| INSTRUCTIONS FOR THE TASK |
Among the entries below, find every line that has "click" and pull it out.

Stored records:
[Start of Attachment]

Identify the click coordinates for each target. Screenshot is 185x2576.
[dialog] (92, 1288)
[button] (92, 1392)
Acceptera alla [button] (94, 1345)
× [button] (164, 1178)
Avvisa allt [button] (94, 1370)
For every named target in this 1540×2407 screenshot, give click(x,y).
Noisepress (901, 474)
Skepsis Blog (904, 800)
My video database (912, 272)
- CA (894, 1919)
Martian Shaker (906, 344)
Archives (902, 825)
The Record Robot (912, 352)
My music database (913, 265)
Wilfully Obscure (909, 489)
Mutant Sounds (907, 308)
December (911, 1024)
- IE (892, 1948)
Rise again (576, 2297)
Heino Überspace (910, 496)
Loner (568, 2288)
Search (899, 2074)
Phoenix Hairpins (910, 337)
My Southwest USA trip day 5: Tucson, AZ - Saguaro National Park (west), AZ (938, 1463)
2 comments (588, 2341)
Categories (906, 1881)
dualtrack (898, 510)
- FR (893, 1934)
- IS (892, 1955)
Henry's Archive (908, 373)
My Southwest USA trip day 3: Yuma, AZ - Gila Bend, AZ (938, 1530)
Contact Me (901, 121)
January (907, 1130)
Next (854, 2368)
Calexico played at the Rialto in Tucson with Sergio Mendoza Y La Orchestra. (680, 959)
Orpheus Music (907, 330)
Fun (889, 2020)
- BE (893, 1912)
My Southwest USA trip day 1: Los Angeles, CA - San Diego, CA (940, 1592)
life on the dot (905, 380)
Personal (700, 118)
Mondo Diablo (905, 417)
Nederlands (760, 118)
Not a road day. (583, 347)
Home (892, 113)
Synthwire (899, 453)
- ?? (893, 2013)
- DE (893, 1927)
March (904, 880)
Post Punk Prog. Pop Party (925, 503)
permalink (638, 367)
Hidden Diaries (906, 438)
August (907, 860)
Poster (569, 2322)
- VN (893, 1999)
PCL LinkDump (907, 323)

[End of Attachment]

| TASK ANSWER |
Identify the click coordinates for each target. Screenshot is 185x2576.
For every named target in this 1540×2407 screenshot, give click(x,y).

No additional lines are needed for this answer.